Sanki uzaklardan bir çocuk kahkahası duyuluyor. O zaman aklıma geliyor; benim de çocuklarım var. Yollarımız ne zaman ayrılacak, gidecekler kendi yollarına. Bir daha kesişecek mi yollarımız? Peşlerinden gitmeyeceğim onlara olan güvenimi sarsmamak için. Yüreğim yanlarında olacak hep, artık olsam da olmasam da yanlarında.

Hiç bilmediğim dillerde şarkılar çalınıyor kulaklarıma. Dans etmek için ille de şarkıyı bilmek gerekmez.

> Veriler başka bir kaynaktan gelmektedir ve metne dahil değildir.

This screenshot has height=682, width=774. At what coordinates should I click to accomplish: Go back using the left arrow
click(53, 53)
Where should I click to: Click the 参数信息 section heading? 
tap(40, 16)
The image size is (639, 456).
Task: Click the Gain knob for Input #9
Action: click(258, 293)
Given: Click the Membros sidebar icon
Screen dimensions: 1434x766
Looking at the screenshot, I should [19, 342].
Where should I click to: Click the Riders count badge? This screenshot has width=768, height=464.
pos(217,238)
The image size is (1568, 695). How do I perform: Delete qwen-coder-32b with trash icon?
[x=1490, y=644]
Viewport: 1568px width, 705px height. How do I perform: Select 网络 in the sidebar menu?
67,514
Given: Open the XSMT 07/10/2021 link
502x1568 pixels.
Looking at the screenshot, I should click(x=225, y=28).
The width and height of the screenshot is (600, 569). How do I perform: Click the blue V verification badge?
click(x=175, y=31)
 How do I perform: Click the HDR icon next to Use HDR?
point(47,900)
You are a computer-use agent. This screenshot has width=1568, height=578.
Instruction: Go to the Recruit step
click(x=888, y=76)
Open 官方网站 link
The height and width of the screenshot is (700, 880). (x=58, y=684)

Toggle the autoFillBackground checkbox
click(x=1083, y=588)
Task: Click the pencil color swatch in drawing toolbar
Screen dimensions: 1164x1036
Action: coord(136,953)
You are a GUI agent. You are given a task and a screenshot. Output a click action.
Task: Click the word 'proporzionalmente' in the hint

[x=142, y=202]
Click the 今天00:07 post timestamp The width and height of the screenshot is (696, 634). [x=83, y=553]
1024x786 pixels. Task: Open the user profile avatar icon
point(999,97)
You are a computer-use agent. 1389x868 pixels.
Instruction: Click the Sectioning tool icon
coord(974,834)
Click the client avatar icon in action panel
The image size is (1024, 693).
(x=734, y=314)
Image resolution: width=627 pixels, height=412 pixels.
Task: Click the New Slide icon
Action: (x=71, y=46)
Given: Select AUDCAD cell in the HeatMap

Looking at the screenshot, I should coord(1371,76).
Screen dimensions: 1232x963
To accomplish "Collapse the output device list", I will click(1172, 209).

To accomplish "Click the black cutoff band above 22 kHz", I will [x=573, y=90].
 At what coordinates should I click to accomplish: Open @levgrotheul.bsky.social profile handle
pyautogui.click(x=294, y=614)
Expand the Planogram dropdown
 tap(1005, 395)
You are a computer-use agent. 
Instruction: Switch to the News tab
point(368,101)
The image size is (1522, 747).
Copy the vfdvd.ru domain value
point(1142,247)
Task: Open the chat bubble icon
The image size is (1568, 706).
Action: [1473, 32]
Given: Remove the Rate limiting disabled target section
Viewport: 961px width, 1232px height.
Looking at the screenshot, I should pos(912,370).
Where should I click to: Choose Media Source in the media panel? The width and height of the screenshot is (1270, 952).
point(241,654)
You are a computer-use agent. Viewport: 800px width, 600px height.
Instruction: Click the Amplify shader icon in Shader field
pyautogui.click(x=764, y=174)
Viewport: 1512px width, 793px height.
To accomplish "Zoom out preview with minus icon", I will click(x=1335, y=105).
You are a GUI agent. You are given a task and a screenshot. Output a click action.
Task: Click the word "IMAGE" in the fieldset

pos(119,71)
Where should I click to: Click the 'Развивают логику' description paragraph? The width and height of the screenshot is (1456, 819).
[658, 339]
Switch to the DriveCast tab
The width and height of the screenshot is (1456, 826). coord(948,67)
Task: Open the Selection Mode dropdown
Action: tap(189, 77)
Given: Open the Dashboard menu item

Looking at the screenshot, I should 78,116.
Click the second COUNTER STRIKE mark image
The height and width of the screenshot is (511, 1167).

Gün batımı başlı başına romantizm kokar. Bütün ümitlerin bittiği yerde gökkuşağı gülümser uzaklardan. Yağmurun ardından silkelenmez mi bütün canlılar? Rüzgarın en sert estiği fırtınalarda bir ulu ağaç gövdesine yaslanmak yeter. Belki bir kuş öter de haber verir fırtınanın geçtiğini. Gülümseyip yola devam etmek düşer yolcuya yine, bir sonraki fırtınaya kadar…

Yol boyunca evler çıkıyor karşıma. Kiminde yaşanmış, kiminde yaşanmamış uzun yıllar. Kimisinde hala yanıyor ocaklar, lambalar; kimisinin ateşi sönmüş, kararmış odalar. Bahçesi bakımlı, çiçekli olanlar. Çatısı çökmüş, pencereleri örümcek bağlamışlar. Yüreklerin örümceklenmesi en tehlikelisi… insan yüreği boş kalmamalı, her yaşta sevecek bir şeyler bulmalı. Bulduğunda da sevgisini esirgememeli, yalnız kendine saklamamalı. Ağızdan çıkan iki sevgi sözcüğünün ne mucizeler yaratabileceğine tanık olmalı, fırsat vermeli.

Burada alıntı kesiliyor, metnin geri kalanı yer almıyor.